Forget Champagne, Prosecco and Merlot, you can actually make your own delicious wine out of oak leaves! Yes, you read that correctly, oak leaves! Okay, so champagne cocktails and tipples are pretty fantastic but I’m sure you can squeeze some room into your wine drinking pallet for this little gem of a drink!
Where Did Oak Leaf Wine Come From?
One of the fondest memories I have growing up is of my grandmother and me collecting huge bags of oak leaves from the fields and hills around our tiny little Welsh village – it became a seasoned past time that I even think my great grandmother did. Passed down for a good few centuries (maybe even longer – I’m sure my grandparents probably forgot how long this recipe has been around for after drinking so much of this delicious ‘nectar’), this is an old-fashioned drink that really does stand the test of time.
I found my grandmother’s recipe for this in one of her old notebooks that she used to write down her foodie masterpieces although she had quite a few torn out pages and scribbled out text so I’m guessing her cooking prowess went through my iterations and disasters along the way. 😉
This particular recipe she called ‘Gwin Dail Derw‘ (in Welsh), which translates to ‘deliciously moorish, must make now and party like its 1999 wine’ to enjoy! 🙂 Okay, not quite a literal translation but it does mean oak leaf wine 🙂
Unlike lots of other wines, Oak leaf wine doesn’t need a fermentation time of longer that 16 days, making this a very quick process in wine terms! Preparation time and bottling will only take a mere 40 minutes or so and standing time can be as little as 90 days.
Preparation: What Do I Need To Make Oak Leaf Wine?
To create a crate of 6 bottles of wine, you will need:
2 x brown paper bags of cleaned, washed oak leaves that have been gathered from the tree.
1 x regular sized piece of fresh ginger
2kg x of white sugar (or 1.5kg) if you prefer your wine more dry
500g x chopped raisins
15g x yeast
Method: Delicious Oak Leaf Wine
- Firstly, grab your cleaned oak leaves in a ovenware dish that is big enough for one whole bag.
- Once the leaves are inside, boil some water and pour over the top. Make sure there’s enough water to full submerge all the leafs.
- Soak the leaves inside the water for 5 days, then strain off the liquid through a muslin cloth or sieve.
- Once the liquid is separated from the leaves, reheat and boil the liquid, adding in your ginger root and desired sugar amount.
- After 30 minutes of boiling, remove from heat and add your chopped raisins and yeast.

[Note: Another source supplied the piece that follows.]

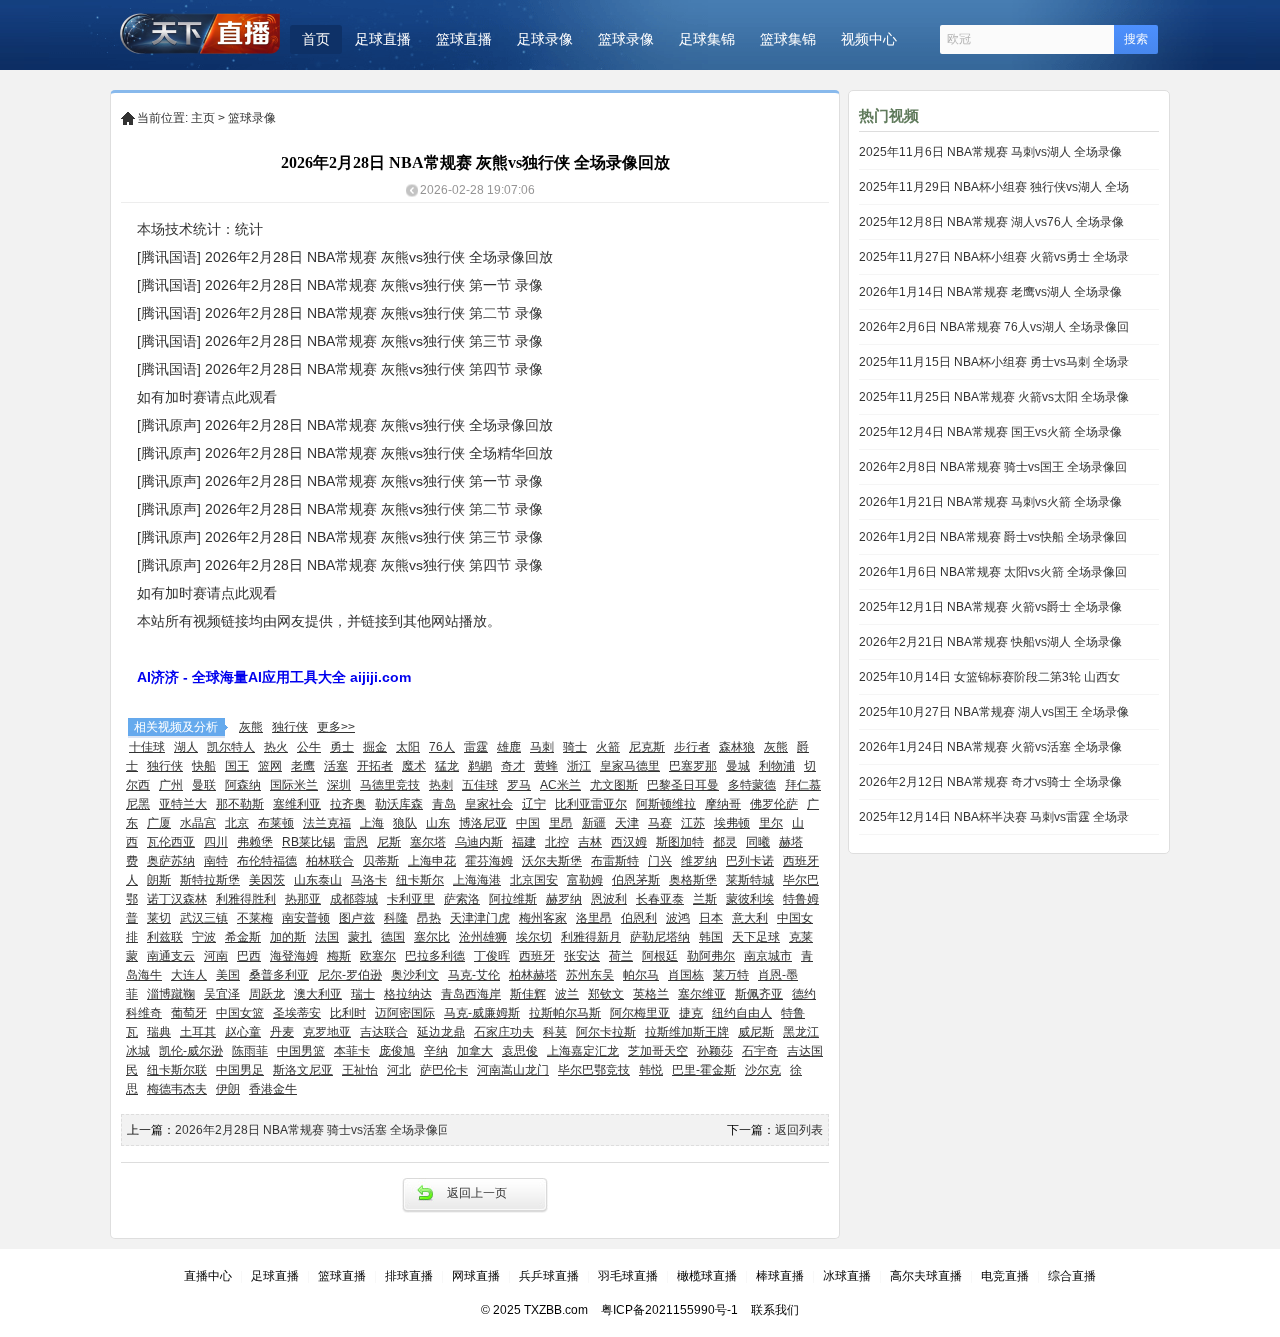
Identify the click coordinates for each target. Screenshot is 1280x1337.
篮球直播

- Completely cover the liquid and allow to ferment for 16 days.
- Once fermented, strain the liquid from the raisins and ginger and bottle.
When serving, add a slice of lemon and dried oak leaf to season. In the baking hot sun it becomes a smooth refreshing drink. In the winter, you can heat and boil your oak leaf wine for a more seasonal treat. Yum!
How Long Does It Need To Be Bottled?
The wine can then sit in a cool, dry place for 3 months or so, but the longer you ‘leaf’ your wine bottled, the better the taste… or so my grandmother thought!